J'ai vraiment adoré ce film, on ne s'ennuie pas une seconde et pour cause : les musiques sont très prenantes et nous en empêchent, de plus le suspense est toujours présent. Outre l'histoire d'amour entre deux êtres, une petite fille qui apprend à connaître son père, on apprend à respecter le cheval. La femme est également mise à l'honneur. Les combats sont très crédibles ainsi que le jeu des acteurs. Le mélange d'émotion et de défis, les paysages sublimes rendent ce film inoubliable à mes yeux.
Une histoire magnifique, des décors somptueux, des acteurs vrais...sans oublier les chevaux tous plus beaux les uns que les autres. Un film magique à ne surtout pas manquer, qui nous transporte en orient comme si on y était et nous fait rêver encore longtemps après l'avoir vu.
Le prénom de l'héroïne est aussi beau que le film qui conte son histoire... Un chef d'oeuvre, empli des paysages splendides de l'Atlas, et de magnifiques prises de vue. Une scène finale mémorable couronne le tout... Mais je n'en dis pas plus, et je vous laisse savourer Zaïna, cavalière de l'Atlas !

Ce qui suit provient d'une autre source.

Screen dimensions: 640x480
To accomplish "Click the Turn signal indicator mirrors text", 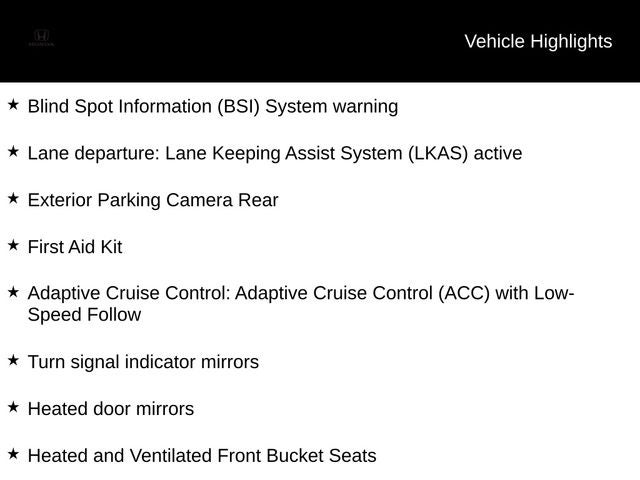I will [x=143, y=362].
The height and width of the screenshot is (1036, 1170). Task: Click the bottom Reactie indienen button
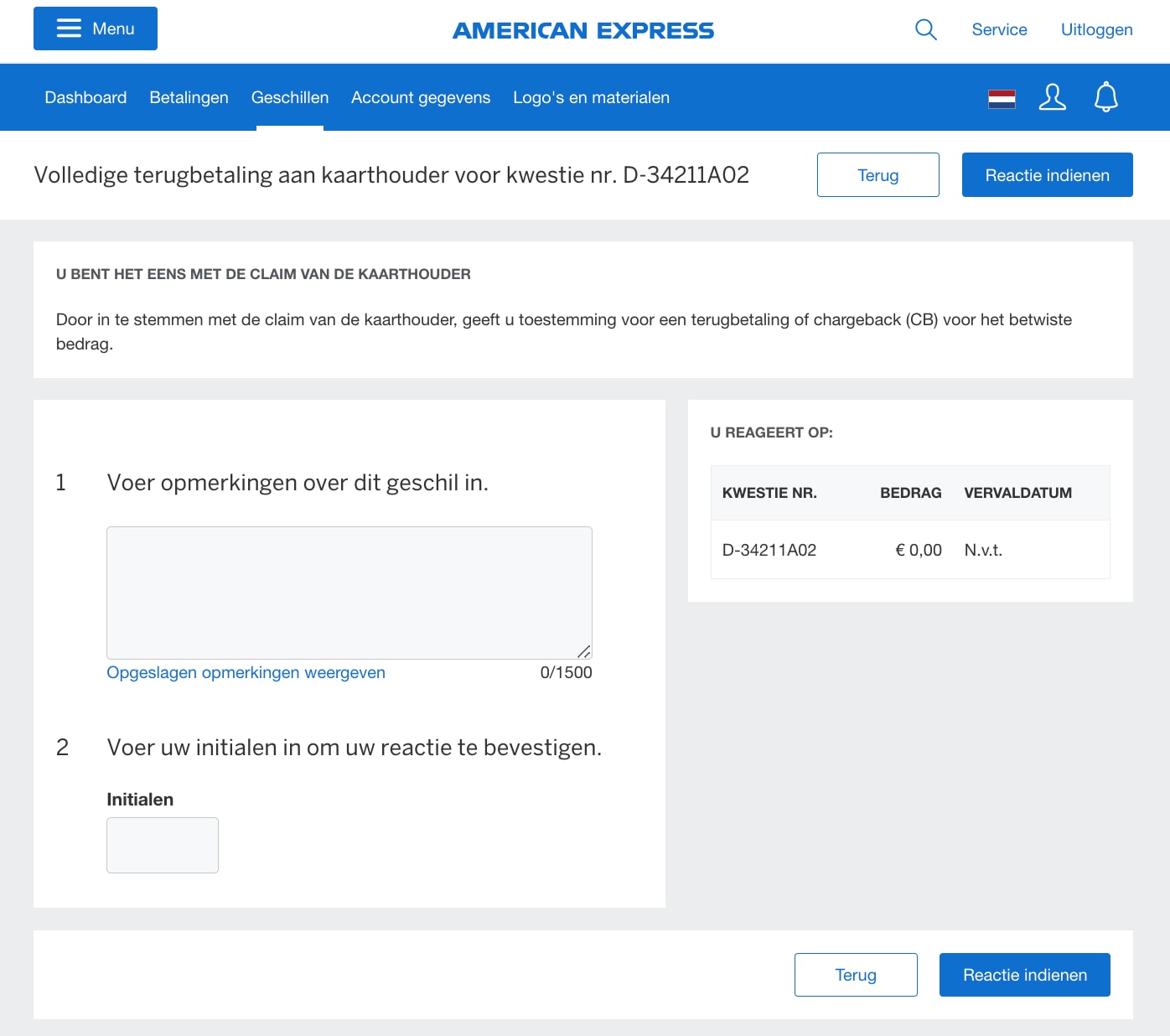tap(1025, 975)
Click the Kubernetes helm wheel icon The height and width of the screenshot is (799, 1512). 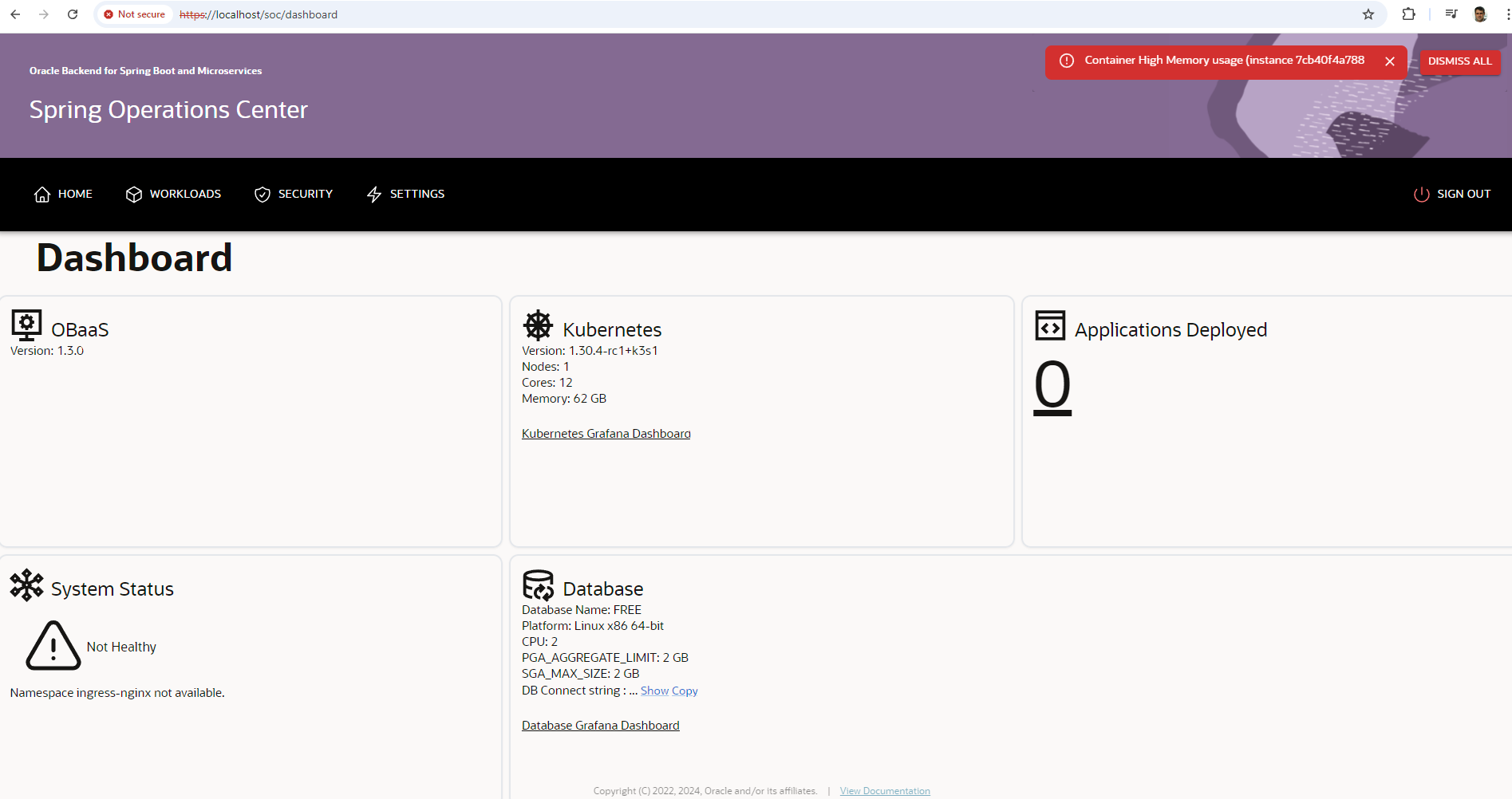click(538, 325)
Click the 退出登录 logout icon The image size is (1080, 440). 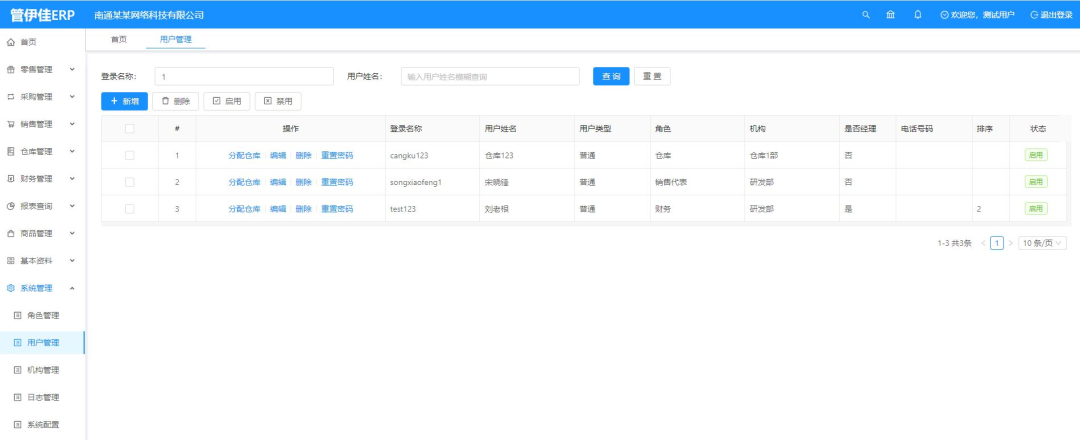click(x=1034, y=15)
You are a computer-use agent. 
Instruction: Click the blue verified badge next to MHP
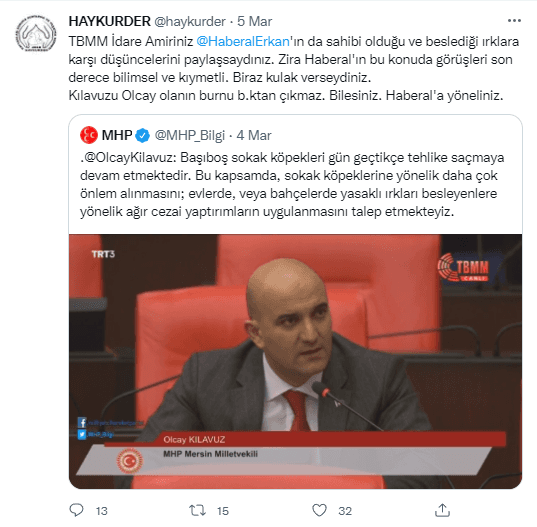coord(142,136)
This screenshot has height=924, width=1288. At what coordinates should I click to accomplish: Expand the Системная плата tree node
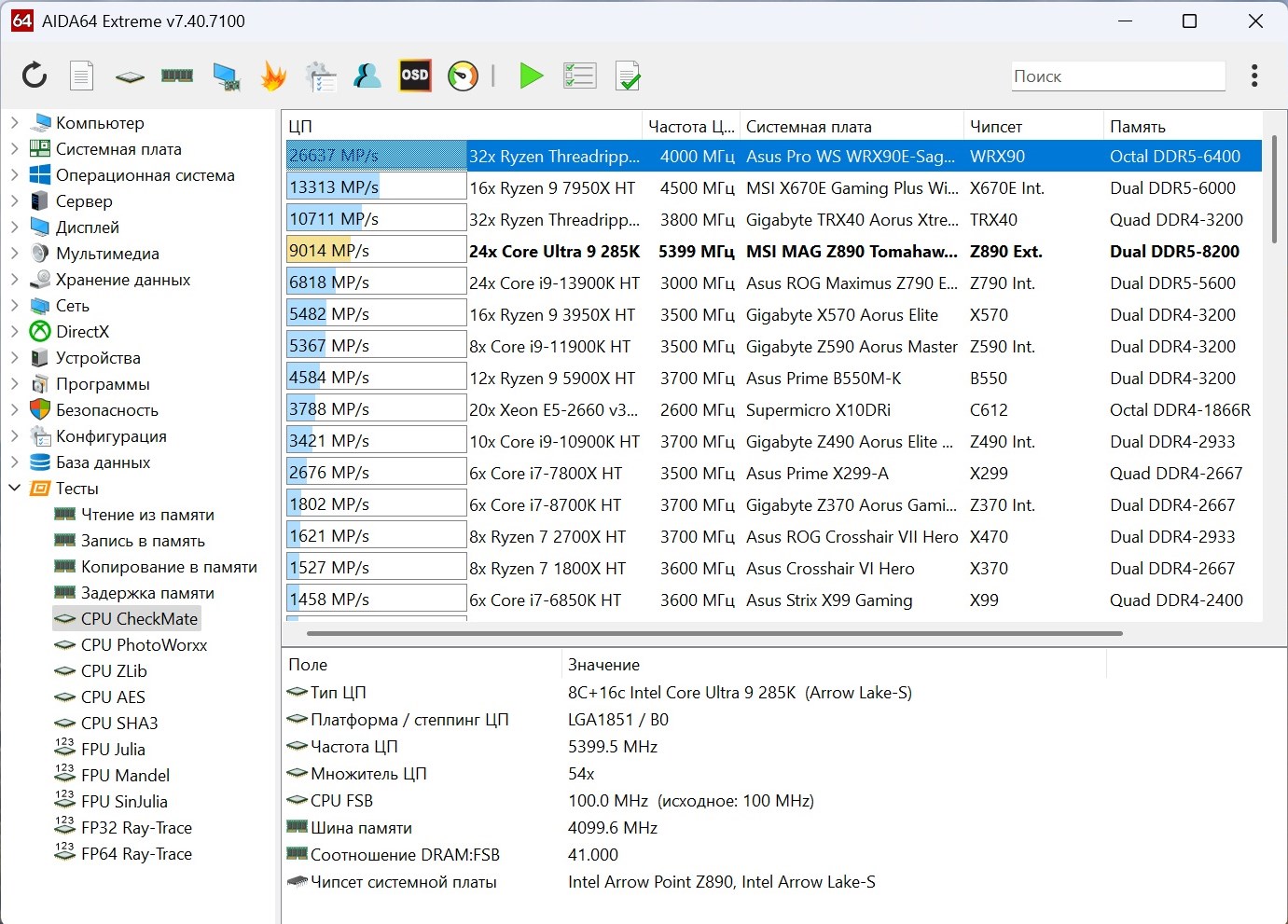coord(14,148)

"Zaïna, cavalière de l'Atlas" est une belle réusssite, c'est un appel au voyage et au changement; des décors (naturels) somptueux, une musique titillant nos émotions au rythme des chevauchées et des cavalcades haletantes et héroïques. Un hymne à l'amour du cheval, de la liberté, de la bravoure et de l'honneur. L'histoire est simple, la lutte entre deux hommes pour récupérer la fille d'une femme d'abord répudiée puis morte pour avoir voulu rester libre. Cette femme dont le film parle mais ne montre jamais personnifiait le féminisme avant l'heure, dans une civilisation non occidentale. Les personnages sont une sorte de fusion entre des cow-boys (omniprésence de la race chevaline et utilisation des carabines) et des samouraïs (duels au sabre, sens de l'honneur et de la parole) chevauchant dans le haut Atlas marocain. Les trois acteurs principaux sont dans leur élément, Sami Bouajila (dont c'est le meilleur rôle) et Simon Abkarian sont très crédibles avec un regard sombre et très expressif, Aziza Nadir quand elle sourit (enfin) alors la lumière de son visage nous éblouit. Bourlem Guerdjou est décidément un réalisateur de très grand talent, inspiré et généreux, dont "Zaïna, cavalière de l'Atlas" est le second film, il nous invite à un voyage inoubliable, nous donne la sensation de cavaler avec les héros de son film. Nous n'admirons pas les chevaux en étant calfeutrés dans notre fauteuil, nous les côtoyons purement et simplement pour notre grand bonheur. Monsieur Guerdjou votre film est une merveille et votre talent pourra s'exprimer sans problème à Hollywood...si les circonstances le lui permettront. Nous sommes ravis pour le cinéma français, avec un talent pareil renouvelant le genre cinématographique la sclérose peut être évitée. Car "Zaïna, cavalière de l'Atlas" nous permet de respirer un air de liberté et de nouveauté.
Le film m'a tout simplement subjugué ! A voir absolument ! Il est loin du grandiloquent style hollywoodien, loin du conventionnisme "occidental". On se retrouve transporté dans un monde arabe, fait de chevaux, de poussières et de neiges. On a devant nous une jeune fille sublime, attendrissante, face à un père - au visage dur comme tout homme du désert - qui se retrouve désarçonné face à cette enfant qu'il ne connait pas. Mais au delà des sentiments, pleins de choses apparaissent au travers de ce film : le sens de l'honneur vu du monde oriental (les duels, la famille, tenir sa parole), la "répudiation" et l'amour d'une femme défunte, la place grandissante que prend pourtant Zaina, etc.